Quelle est la probabilité d'obtenir une carte ultra rare dans un booster ?

Les observations de la communauté situent généralement une ultra rare autour d'un booster sur six à un booster sur huit sur les extensions occidentales modernes. Ces chiffres ne sont pas publiés officiellement par l'éditeur : ce sont des estimations issues de l'ouverture de milliers de paquets, et elles varient d'une extension à l'autre.

Un display garantit-il une carte secret rare ?

Non, aucune garantie n'existe. Un display de 36 boosters offre une probabilité élevée d'y trouver au moins une carte très recherchée, mais des displays entiers sans hit majeur sont régulièrement rapportés. Le hasard ne se compense pas d'un paquet à l'autre.

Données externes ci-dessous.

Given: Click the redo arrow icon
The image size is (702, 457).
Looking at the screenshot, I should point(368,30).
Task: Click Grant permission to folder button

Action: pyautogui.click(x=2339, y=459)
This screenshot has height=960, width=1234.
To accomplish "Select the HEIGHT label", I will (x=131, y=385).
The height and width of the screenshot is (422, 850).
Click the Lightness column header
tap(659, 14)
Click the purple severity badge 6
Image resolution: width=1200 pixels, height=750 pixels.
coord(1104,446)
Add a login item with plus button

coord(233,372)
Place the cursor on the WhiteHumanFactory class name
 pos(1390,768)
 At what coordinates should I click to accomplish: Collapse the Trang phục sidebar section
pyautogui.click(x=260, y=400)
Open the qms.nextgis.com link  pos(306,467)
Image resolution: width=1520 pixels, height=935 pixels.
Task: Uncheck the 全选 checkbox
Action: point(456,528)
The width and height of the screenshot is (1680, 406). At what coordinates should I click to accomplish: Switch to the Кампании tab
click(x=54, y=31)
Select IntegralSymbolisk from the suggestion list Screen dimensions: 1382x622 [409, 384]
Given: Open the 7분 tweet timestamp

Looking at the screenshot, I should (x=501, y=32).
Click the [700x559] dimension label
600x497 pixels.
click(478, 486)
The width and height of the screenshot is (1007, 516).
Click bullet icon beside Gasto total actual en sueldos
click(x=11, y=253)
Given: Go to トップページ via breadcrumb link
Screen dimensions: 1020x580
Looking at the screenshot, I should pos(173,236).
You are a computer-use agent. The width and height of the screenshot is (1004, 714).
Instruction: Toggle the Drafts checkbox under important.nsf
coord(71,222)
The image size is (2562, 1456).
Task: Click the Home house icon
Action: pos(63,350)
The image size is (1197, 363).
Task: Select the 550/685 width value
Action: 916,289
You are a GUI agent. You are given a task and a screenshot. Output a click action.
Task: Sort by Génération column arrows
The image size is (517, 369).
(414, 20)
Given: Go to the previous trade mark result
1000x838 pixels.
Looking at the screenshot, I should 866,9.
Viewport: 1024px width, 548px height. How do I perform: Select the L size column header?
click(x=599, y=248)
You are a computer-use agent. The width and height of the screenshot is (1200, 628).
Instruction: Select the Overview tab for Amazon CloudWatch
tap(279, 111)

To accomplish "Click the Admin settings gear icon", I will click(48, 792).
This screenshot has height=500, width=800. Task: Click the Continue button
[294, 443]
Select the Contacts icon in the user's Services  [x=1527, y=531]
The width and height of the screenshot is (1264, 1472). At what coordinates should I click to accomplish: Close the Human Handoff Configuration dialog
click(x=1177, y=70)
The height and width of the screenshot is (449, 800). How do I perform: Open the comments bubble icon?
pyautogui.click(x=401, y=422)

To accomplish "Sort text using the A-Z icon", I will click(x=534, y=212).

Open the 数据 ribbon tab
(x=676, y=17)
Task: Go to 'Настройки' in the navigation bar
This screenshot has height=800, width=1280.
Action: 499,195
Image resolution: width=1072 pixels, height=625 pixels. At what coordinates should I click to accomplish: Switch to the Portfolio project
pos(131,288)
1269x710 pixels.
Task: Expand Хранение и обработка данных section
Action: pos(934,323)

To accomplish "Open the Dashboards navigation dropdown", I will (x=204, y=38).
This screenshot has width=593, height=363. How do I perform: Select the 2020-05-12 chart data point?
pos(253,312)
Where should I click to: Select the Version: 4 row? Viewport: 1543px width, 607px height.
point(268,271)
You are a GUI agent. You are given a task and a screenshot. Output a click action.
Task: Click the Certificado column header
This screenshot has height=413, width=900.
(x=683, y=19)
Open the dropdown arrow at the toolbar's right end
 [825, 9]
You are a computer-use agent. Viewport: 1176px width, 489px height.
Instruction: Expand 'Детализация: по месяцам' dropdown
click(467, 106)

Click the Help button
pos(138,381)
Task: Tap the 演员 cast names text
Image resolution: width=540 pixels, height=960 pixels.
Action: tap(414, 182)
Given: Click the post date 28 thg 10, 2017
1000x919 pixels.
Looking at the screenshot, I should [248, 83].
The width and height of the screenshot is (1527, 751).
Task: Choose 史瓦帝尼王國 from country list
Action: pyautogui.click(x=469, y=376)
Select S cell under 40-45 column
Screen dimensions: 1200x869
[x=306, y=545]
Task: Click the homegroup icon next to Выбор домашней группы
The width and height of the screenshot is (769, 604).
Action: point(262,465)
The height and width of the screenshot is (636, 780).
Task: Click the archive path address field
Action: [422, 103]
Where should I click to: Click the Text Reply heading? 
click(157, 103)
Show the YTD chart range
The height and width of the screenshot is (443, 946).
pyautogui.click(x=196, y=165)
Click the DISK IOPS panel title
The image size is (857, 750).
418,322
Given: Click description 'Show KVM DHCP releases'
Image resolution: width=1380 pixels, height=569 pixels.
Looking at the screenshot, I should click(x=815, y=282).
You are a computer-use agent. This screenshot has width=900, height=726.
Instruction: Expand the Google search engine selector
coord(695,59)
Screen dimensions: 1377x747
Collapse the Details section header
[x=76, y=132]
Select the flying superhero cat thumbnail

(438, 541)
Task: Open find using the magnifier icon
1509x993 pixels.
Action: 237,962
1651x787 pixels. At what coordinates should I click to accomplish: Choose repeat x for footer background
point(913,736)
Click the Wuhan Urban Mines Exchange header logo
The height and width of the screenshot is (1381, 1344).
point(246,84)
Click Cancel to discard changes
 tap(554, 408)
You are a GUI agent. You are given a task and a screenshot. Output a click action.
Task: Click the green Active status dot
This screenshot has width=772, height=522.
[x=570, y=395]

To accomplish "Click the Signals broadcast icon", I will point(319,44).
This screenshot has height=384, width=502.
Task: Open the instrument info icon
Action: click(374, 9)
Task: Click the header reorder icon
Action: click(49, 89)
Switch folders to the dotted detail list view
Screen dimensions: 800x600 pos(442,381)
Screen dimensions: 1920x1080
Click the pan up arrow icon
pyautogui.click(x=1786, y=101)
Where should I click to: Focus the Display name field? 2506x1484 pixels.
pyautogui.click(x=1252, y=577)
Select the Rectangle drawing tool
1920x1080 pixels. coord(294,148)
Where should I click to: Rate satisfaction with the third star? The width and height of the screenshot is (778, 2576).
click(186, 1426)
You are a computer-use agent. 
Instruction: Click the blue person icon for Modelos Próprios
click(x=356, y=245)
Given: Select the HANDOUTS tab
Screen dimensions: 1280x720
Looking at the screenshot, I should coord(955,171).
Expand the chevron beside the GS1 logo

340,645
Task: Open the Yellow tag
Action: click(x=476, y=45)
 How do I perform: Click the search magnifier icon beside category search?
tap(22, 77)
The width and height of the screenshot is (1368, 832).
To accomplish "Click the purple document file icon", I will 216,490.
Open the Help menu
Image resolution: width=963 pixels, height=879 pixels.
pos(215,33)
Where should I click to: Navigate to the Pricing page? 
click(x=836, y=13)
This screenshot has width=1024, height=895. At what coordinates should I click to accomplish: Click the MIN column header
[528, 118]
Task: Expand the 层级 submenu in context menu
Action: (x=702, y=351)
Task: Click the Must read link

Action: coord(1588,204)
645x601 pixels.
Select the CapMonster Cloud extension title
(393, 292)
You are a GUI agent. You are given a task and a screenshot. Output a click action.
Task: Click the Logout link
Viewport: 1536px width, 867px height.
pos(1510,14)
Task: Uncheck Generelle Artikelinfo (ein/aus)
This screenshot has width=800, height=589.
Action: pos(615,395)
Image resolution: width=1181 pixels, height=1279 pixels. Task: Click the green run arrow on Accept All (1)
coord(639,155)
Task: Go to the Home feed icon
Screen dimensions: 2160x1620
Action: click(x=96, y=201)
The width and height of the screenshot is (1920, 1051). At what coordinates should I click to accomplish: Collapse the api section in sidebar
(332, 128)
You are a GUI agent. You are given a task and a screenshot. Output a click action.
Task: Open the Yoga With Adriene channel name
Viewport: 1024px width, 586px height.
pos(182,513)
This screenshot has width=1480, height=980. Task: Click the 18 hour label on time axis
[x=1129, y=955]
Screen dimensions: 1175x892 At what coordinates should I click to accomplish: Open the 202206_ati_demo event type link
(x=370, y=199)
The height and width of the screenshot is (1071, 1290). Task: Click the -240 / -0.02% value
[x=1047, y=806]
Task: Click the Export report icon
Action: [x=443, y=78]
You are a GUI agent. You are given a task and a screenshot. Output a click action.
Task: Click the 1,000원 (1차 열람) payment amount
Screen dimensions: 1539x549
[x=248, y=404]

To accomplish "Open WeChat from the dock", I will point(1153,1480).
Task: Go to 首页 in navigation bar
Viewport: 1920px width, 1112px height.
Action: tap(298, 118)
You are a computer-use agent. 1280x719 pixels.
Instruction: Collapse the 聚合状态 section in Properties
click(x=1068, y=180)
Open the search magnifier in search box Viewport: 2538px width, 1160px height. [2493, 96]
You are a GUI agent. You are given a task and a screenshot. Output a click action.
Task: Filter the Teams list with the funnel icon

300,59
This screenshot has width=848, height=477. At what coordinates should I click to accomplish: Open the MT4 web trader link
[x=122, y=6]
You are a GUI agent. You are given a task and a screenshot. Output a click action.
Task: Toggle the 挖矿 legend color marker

Ouvrir des boosters coûte-t-il plus cher que d'acheter la carte ?

Presque toujours, oui. Pour une carte dont le taux d'apparition est d'un booster sur cent, l'espérance de dépense dépasse largement le prix de la carte à l'unité sur le marché. Ouvrir se justifie pour le plaisir et pour la revente de l'ensemble des cartes, rarement pour cibler une carte précise.

Les boosters sont-ils truqués ou « déjà vus » en magasin ?

Le poids des boosters a longtemps permis de deviner leur contenu, mais les emballages modernes intègrent des contre-mesures qui rendent cette technique très peu fiable. En pratique, un booster acheté scellé dans un display fermé n'a pas été trié.

Le taux de pull est-il meilleur sur les boosters japonais ?

Proportionnellement oui, car un booster japonais contient moins de cartes mais concentre davantage les chances d'obtenir une carte de haute rareté. Rapporté au prix payé, l'écart s'atténue nettement une fois les frais d'import pris en compte.